Compensation Policies and Practices and Risk Management
The Compensation Committee considers, in establishing and reviewing our compensation philosophy and programs, whether such programs encourage unnecessary or excessive risk taking. Base salaries are fixed in amount and consequently the Compensation Committee does not see them as encouraging risk taking. We also provide NEOs with equity awards to help further align their interests with those of our stockholders. The compensation committee believes that these awards do not encourage unnecessary or excessive risk taking since the awards are generally provided at the beginning of an employee’s tenure or at various intervals to award achievements or provide additional incentive to build long-term value and are subject to vesting schedules to help ensure that executives have significant value tied to our long-term corporate success and performance.
The Compensation Committee believes that our compensation philosophy and programs encourage employees to strive to achieve both short- and long-term goals that are important to our success and building stockholder’s value, without promoting unnecessary or excessive risk taking. The Compensation Committee has concluded that our compensation philosophy and practices are not reasonably likely to have a material adverse effect on us.

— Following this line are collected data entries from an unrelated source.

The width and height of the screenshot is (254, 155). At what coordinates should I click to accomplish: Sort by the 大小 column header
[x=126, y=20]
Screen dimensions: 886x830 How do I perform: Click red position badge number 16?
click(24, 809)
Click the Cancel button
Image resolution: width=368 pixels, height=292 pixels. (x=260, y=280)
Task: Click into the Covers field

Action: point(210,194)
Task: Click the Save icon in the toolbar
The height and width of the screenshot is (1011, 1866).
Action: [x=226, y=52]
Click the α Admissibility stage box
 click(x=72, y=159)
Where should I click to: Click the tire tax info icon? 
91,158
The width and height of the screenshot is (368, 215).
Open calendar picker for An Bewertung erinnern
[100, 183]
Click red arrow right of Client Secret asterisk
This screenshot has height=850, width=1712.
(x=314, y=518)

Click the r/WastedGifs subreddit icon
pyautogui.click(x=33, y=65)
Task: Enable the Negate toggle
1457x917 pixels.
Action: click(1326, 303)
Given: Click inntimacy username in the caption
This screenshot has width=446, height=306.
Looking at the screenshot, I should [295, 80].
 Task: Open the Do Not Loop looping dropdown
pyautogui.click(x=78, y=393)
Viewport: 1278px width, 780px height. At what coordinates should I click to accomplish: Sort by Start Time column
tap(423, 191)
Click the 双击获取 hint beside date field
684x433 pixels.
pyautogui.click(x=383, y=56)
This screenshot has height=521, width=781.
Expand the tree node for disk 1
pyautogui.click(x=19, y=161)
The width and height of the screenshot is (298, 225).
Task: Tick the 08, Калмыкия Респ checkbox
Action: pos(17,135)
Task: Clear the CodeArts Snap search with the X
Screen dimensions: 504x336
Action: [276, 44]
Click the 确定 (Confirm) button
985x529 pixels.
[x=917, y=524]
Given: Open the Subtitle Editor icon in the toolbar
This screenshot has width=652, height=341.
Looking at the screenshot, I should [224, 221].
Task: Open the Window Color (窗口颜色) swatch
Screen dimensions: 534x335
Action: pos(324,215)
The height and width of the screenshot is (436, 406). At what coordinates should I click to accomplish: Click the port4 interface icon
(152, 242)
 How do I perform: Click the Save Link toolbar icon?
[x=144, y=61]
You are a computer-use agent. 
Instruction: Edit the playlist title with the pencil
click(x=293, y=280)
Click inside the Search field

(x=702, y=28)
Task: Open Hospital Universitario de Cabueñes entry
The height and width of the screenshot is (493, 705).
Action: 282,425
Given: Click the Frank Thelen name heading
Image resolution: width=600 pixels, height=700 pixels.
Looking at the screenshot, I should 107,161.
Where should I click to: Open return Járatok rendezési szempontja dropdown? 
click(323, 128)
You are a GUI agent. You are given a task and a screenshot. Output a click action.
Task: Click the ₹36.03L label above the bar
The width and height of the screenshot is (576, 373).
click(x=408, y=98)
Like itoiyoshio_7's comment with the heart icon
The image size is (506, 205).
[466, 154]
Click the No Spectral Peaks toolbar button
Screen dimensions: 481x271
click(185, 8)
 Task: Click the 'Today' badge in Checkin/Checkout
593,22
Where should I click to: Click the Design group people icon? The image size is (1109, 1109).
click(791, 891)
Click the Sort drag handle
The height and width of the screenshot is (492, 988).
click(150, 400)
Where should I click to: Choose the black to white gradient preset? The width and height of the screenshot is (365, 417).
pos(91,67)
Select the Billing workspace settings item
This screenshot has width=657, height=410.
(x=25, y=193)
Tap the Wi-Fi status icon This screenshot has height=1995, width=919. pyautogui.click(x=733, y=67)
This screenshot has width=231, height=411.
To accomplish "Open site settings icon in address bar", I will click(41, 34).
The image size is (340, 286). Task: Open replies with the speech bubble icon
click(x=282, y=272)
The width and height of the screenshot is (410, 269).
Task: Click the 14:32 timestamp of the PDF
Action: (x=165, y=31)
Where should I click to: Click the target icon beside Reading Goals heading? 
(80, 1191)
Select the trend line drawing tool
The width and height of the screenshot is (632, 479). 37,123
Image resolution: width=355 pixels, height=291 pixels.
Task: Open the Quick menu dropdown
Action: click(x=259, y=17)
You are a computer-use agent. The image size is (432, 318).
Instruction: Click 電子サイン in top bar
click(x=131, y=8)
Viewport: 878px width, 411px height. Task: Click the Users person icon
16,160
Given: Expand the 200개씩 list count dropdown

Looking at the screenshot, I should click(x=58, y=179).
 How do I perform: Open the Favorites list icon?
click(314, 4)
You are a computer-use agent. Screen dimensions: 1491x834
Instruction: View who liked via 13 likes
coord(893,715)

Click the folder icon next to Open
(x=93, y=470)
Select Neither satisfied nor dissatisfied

Compensation Committee Interlocks and Insider Participation
During the last fiscal year, no member of the compensation committee had a relationship with us that required disclosure under Item 404 of Regulation S-K. During the past fiscal year, none of our executive officers served as a member of the board of directors or compensation committee, or other committee serving an equivalent function, of any entity that has one or more executive officers who served as members of our board of directors or our compensation committee. None of the members of our compensation committee is an officer or employee of our Company, nor have they ever been an officer or employee of our Company
Compensation Committee Report
Our compensation committee has reviewed and discussed the “Compensation Discussion and Analysis” contained in this proxy statement with management. Based on our Compensation Committee’s review and discussions with management, our Compensation Committee recommended to our Board of Directors that the Compensation Discussion and Analysis be included in this proxy statement.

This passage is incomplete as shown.